// Skip tracing
Skip tracing laws in New Hampshire: licensing, privacy, and DNC rules
Is skip tracing legal in New Hampshire? Do you need a license? Here's New Hampshire's PI-licensing status, privacy law, and telemarketing rules, plus the federal rules that always apply.
The short answer
Skip tracing is legal in New Hampshire. If you skip trace your own lists to market your own business, you generally don't need a license. Skip tracing for hire, as a paid service to others, is regulated investigative work that requires a private investigator license through the New Hampshire Commissioner of Safety / State Police (Permits and Licensing). On top of state rules, the federal framework (FCRA, DPPA, GLBA, and TCPA) applies everywhere. New Hampshire also has a comprehensive consumer-privacy law, the New Hampshire Data Privacy Act (RSA 507-H), giving residents rights to access, delete, and opt out of the sale of their personal data.
Do you need a license to skip trace in New Hampshire?
The answer turns on who you're doing it for. Running skip traces on your own marketing lists, the way a real-estate investor finds owners to make offers to, is using a tool, and New Hampshire doesn't license that. Skip tracing for hire, as a paid service to others, is regulated investigative work that requires a private investigator license through the New Hampshire Commissioner of Safety / State Police (Permits and Licensing). The same search flips from unregulated to license-required the moment you charge someone else to find people. If you're only working your own deals, licensing usually isn't your issue in New Hampshire.
The federal rules apply in New Hampshire too
In New Hampshire, as in every state, the federal layer sits on top of whatever the state requires and doesn't change at the border. The Fair Credit Reporting Act decides whether your use is regulated: collecting a debt is a permissible-purpose use, but finding a property owner to market to is a non-FCRA use. The DPPA limits DMV data to specific permissible uses. The GLBA protects credit-header data and criminalizes pretexting. And the TCPA, with the national Do-Not-Call registry, governs every call and text you make to a number you find, since a skip-traced number carries no consent of its own.
New Hampshire privacy and telemarketing rules
New Hampshire also has a comprehensive consumer-privacy law, the New Hampshire Data Privacy Act (RSA 507-H), giving residents rights to access, delete, and opt out of the sale of their personal data. New Hampshire applies the federal Do-Not-Call rules with its own telemarketing provisions.

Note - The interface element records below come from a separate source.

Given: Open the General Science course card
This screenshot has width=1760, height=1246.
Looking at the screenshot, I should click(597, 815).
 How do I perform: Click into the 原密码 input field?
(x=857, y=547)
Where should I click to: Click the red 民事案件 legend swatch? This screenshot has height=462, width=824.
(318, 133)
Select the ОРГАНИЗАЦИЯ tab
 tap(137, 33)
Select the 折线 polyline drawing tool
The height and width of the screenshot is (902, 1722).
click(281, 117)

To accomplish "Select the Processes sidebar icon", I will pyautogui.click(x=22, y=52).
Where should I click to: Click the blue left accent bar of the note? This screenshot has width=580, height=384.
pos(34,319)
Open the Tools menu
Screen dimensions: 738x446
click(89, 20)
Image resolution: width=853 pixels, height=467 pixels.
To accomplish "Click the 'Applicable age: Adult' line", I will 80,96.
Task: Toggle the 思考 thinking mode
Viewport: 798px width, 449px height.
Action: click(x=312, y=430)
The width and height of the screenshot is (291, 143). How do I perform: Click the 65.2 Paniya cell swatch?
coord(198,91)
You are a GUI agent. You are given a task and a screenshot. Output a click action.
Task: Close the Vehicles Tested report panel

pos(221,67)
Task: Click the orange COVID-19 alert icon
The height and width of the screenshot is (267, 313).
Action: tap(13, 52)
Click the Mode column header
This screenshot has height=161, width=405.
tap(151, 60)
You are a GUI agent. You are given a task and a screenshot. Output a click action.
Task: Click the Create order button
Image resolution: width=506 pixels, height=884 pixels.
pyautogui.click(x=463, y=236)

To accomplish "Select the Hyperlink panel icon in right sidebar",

What's specific to New Hampshire
New Hampshire licenses investigative work at the employee level: under RSA 106-F, no one may even work for a private-investigation, security, or bail agency without a Commissioner-issued license, a stricter setup than most states' firm-level approach.
| Rule | New Hampshire |
|---|---|
| PI license for for-hire skip tracing | Required for for-hire skip tracing |
| Licensing authority | the New Hampshire Commissioner of Safety / State Police (Permits and Licensing) |
| Comprehensive privacy law | the New Hampshire Data Privacy Act (RSA 507-H) |
| State telemarketing / DNC | State rules on top of the federal registry |
| Federal rules (FCRA, DPPA, GLBA, TCPA) | Apply in full |
Cleaning a New Hampshire skip-traced list before you dial
Trackyr isn't a skip-trace data provider, so it doesn't locate New Hampshire property owners for you. It's the layer after: upload a skip-traced New Hampshire list and Trackyr verifies the emails, validates each phone and its line type, and scrubs against Do-Not-Call before you export, so you're not dialing dead lines or registered numbers. Given how aggressively some states enforce telemarketing rules, that scrub is the cheapest insurance you can buy.
// Common questions
Answered.
Is skip tracing legal in New Hampshire?+
Yes. Skip tracing is legal in New Hampshire when the data source and your use line up. Locating a property owner from public and licensed data for marketing is allowed; the federal FCRA, DPPA, GLBA, and TCPA rules still apply to the data and the outreach.
Do you need a license to skip trace in New Hampshire?+
Not to skip trace your own lists for your own business. Skip tracing for hire, as a paid service to others, is regulated investigative work that requires a private investigator license through the New Hampshire Commissioner of Safety / State Police (Permits and Licensing). So the license question only matters if you offer skip tracing as a paid service.
What privacy laws apply to skip tracing in New Hampshire?+
New Hampshire has the New Hampshire Data Privacy Act (RSA 507-H), giving residents access, deletion, and opt-out rights, on top of the federal FCRA, DPPA, GLBA, and TCPA. Honor deletion and opt-out requests and keep the suppression permanent.